Required work: The lines from the one holding "This screenshot has height=475, width=407." to the final line of the listing below are to be duplicated exactly, with both ends included and pictures omitted.

Data to process:

Start of Block

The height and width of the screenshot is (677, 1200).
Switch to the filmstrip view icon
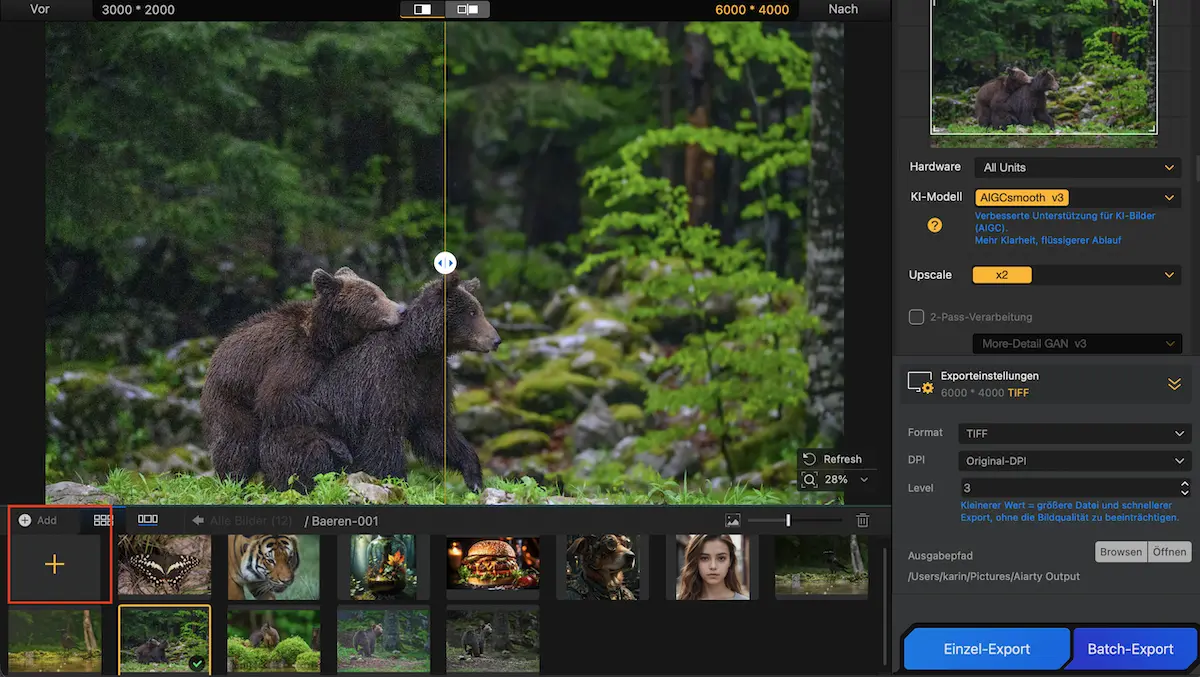coord(148,520)
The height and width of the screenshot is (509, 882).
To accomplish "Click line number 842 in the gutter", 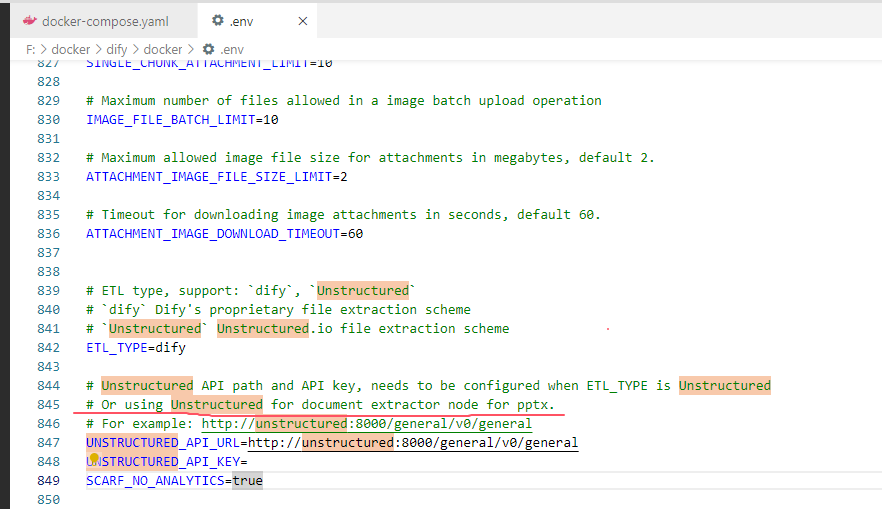I will (49, 347).
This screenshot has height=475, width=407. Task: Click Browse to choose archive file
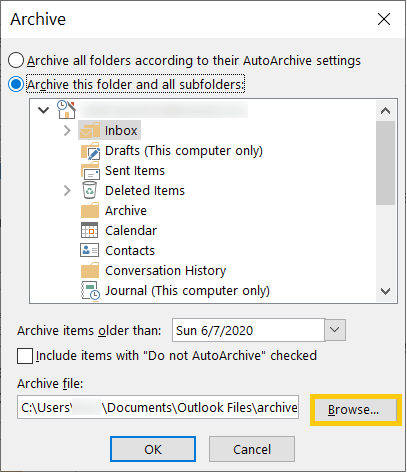pyautogui.click(x=354, y=410)
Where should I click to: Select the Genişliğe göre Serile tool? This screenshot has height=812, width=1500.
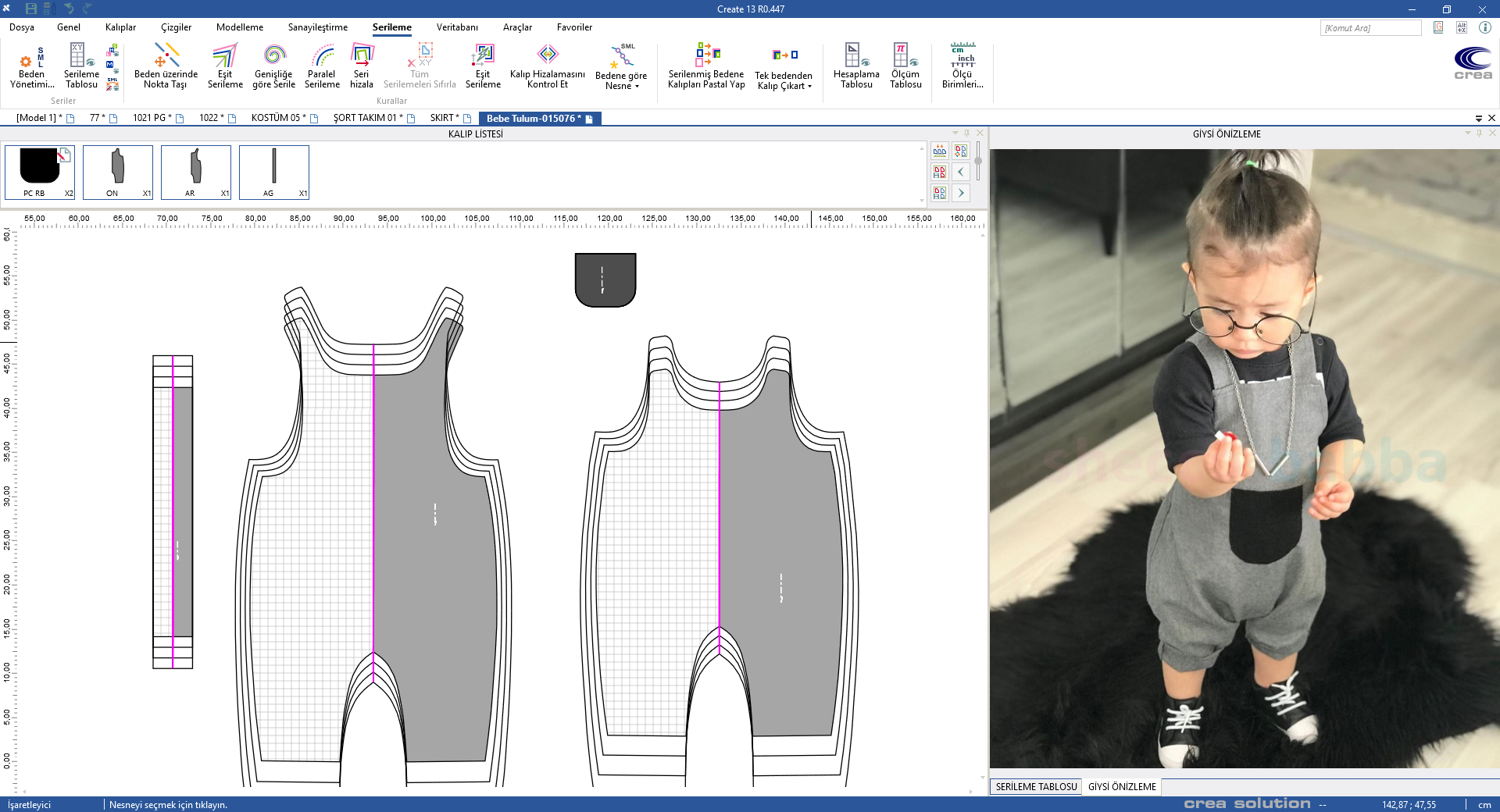pos(273,66)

End of Block

Response to this exercise:
This screenshot has height=475, width=407. Task: Click Browse to choose archive file
pyautogui.click(x=354, y=410)
Where should I click to: Select the Genişliğe göre Serile tool? This screenshot has height=812, width=1500.
pos(273,66)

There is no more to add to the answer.